**Set problem:** State how many lines of the listing below contain the string "pixels", with case counting. Reply with the number alone.

------ Material for this exercise

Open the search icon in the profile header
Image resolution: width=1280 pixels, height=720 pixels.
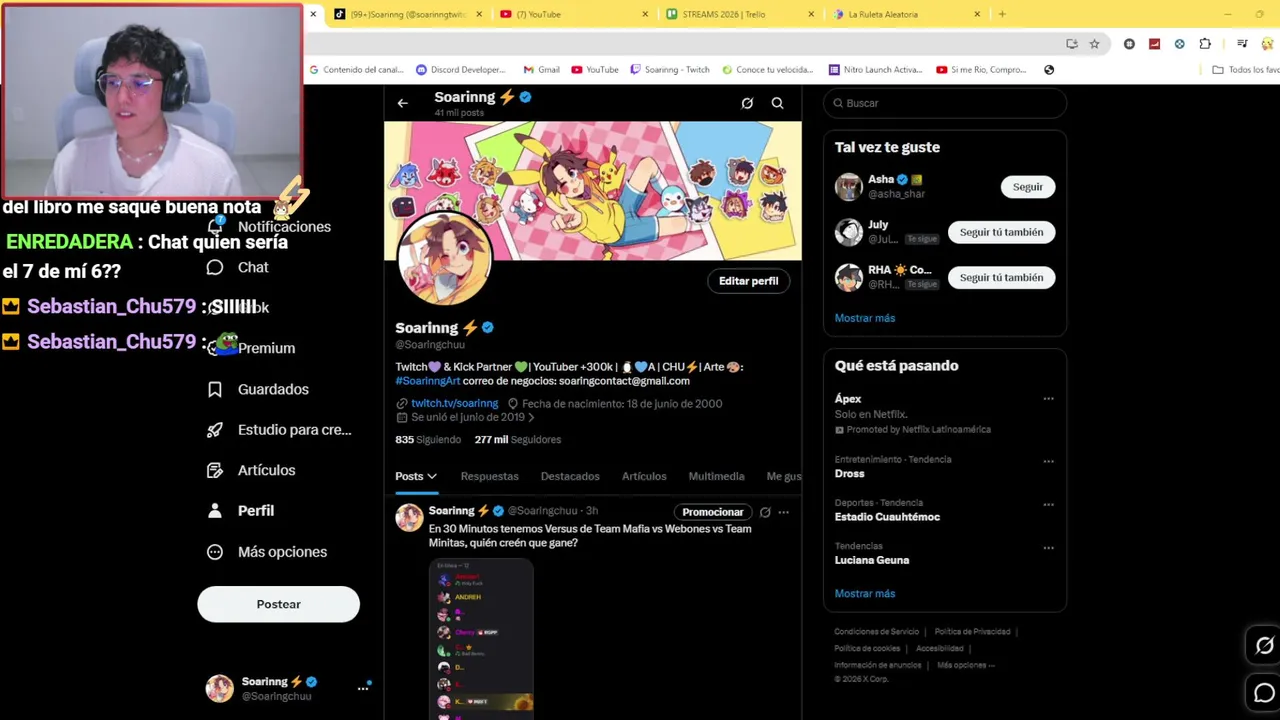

------------
------ Material for this exercise

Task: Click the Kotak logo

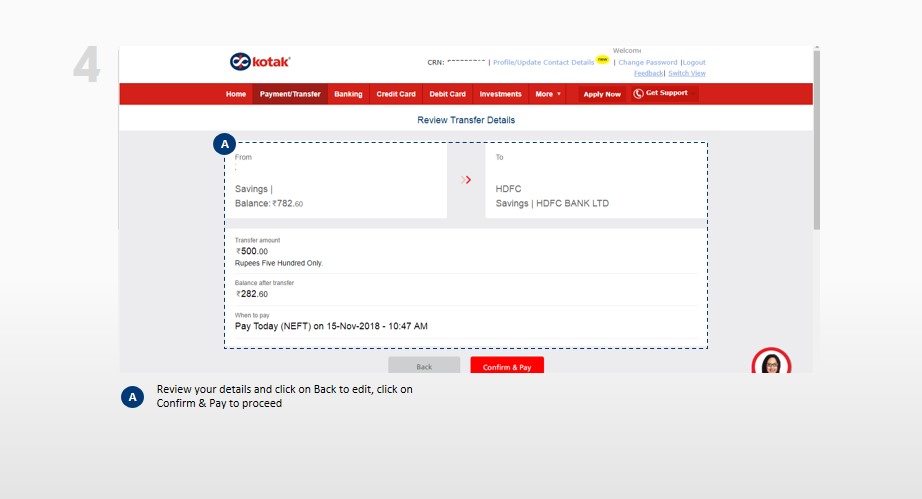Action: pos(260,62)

------------
------ Material for this exercise

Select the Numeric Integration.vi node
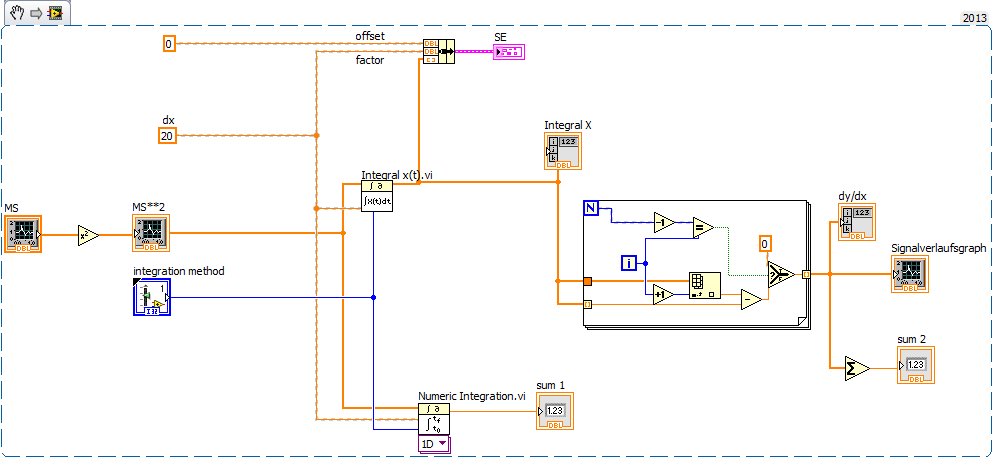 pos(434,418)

------------

**Task response:** 1